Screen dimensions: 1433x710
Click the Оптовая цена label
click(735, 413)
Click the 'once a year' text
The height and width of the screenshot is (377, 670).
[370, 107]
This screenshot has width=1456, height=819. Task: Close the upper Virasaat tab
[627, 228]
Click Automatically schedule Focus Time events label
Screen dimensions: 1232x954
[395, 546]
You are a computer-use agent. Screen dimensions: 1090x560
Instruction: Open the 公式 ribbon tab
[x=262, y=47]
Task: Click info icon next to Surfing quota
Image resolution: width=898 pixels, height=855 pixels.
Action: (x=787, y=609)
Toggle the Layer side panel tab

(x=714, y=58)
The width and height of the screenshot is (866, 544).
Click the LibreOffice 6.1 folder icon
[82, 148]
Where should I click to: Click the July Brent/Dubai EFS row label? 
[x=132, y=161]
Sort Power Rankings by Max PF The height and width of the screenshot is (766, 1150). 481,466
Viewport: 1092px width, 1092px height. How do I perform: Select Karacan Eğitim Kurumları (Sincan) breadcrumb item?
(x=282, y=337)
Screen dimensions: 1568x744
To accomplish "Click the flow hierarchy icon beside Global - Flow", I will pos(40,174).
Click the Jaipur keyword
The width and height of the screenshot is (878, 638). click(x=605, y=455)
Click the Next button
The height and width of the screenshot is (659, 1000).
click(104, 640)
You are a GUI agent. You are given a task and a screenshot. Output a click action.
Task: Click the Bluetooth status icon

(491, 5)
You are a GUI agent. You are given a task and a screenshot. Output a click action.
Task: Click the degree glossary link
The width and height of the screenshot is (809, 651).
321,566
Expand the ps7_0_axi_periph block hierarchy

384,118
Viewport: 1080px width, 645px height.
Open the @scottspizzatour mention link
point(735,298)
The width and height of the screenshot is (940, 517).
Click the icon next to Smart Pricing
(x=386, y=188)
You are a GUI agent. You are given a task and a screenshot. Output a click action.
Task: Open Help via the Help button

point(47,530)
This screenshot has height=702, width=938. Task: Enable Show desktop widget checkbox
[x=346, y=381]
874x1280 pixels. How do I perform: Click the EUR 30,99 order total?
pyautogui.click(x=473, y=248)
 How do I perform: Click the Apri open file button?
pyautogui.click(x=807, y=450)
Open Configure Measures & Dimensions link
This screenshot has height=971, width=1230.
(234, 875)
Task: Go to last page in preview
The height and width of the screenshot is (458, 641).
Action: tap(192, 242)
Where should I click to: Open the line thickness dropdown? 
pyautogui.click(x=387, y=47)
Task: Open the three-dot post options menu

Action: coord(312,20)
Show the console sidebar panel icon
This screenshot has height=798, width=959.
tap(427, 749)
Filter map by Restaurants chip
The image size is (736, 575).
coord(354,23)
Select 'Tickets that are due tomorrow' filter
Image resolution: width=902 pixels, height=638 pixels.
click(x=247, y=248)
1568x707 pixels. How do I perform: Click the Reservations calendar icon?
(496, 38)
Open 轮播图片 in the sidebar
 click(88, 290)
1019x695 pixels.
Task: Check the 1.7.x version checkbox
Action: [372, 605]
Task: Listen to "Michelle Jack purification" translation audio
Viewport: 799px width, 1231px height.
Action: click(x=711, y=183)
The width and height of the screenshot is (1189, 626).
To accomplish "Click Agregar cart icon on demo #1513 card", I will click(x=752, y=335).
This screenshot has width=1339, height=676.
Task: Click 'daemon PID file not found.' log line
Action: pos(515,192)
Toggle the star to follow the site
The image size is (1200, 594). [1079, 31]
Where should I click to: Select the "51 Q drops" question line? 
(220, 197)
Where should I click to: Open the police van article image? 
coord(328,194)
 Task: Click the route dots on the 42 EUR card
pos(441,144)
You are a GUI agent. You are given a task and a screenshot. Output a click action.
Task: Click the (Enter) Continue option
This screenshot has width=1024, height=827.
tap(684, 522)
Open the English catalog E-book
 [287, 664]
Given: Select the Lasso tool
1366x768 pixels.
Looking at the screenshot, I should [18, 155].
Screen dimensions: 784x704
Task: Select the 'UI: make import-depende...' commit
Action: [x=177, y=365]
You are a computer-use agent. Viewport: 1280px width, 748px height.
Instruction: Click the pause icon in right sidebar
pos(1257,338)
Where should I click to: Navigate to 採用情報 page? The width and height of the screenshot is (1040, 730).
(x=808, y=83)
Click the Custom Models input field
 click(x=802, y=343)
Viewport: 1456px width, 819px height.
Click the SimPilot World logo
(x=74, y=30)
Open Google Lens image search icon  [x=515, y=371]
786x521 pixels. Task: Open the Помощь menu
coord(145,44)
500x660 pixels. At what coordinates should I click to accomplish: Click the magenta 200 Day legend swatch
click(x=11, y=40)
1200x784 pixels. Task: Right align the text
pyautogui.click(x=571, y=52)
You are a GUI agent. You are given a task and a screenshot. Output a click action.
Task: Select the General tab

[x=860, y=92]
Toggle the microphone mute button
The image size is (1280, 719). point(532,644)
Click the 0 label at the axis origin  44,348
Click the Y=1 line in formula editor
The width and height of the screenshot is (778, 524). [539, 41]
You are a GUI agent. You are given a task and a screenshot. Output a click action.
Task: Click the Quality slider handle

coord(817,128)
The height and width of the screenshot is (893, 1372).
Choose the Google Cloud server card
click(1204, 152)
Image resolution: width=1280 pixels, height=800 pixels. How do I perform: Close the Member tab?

-=-=-=-=-

WORK ITEM: Extract from the listing above the lines between the line containing "Show the console sidebar panel icon" and the line containing "Given: Select the Lasso tool", keeping both of those lines. Output nothing else.

YOUR SOLUTION:
Show the console sidebar panel icon
This screenshot has height=798, width=959.
tap(427, 749)
Filter map by Restaurants chip
The image size is (736, 575).
coord(354,23)
Select 'Tickets that are due tomorrow' filter
Image resolution: width=902 pixels, height=638 pixels.
click(x=247, y=248)
1568x707 pixels. How do I perform: Click the Reservations calendar icon?
(496, 38)
Open 轮播图片 in the sidebar
 click(88, 290)
1019x695 pixels.
Task: Check the 1.7.x version checkbox
Action: [372, 605]
Task: Listen to "Michelle Jack purification" translation audio
Viewport: 799px width, 1231px height.
Action: click(x=711, y=183)
The width and height of the screenshot is (1189, 626).
To accomplish "Click Agregar cart icon on demo #1513 card", I will click(x=752, y=335).
This screenshot has width=1339, height=676.
Task: Click 'daemon PID file not found.' log line
Action: pos(515,192)
Toggle the star to follow the site
The image size is (1200, 594). [1079, 31]
Where should I click to: Select the "51 Q drops" question line? 
(220, 197)
Where should I click to: Open the police van article image? 
coord(328,194)
 Task: Click the route dots on the 42 EUR card
pos(441,144)
You are a GUI agent. You are given a task and a screenshot. Output a click action.
Task: Click the (Enter) Continue option
This screenshot has width=1024, height=827.
tap(684, 522)
Open the English catalog E-book
 [287, 664]
Given: Select the Lasso tool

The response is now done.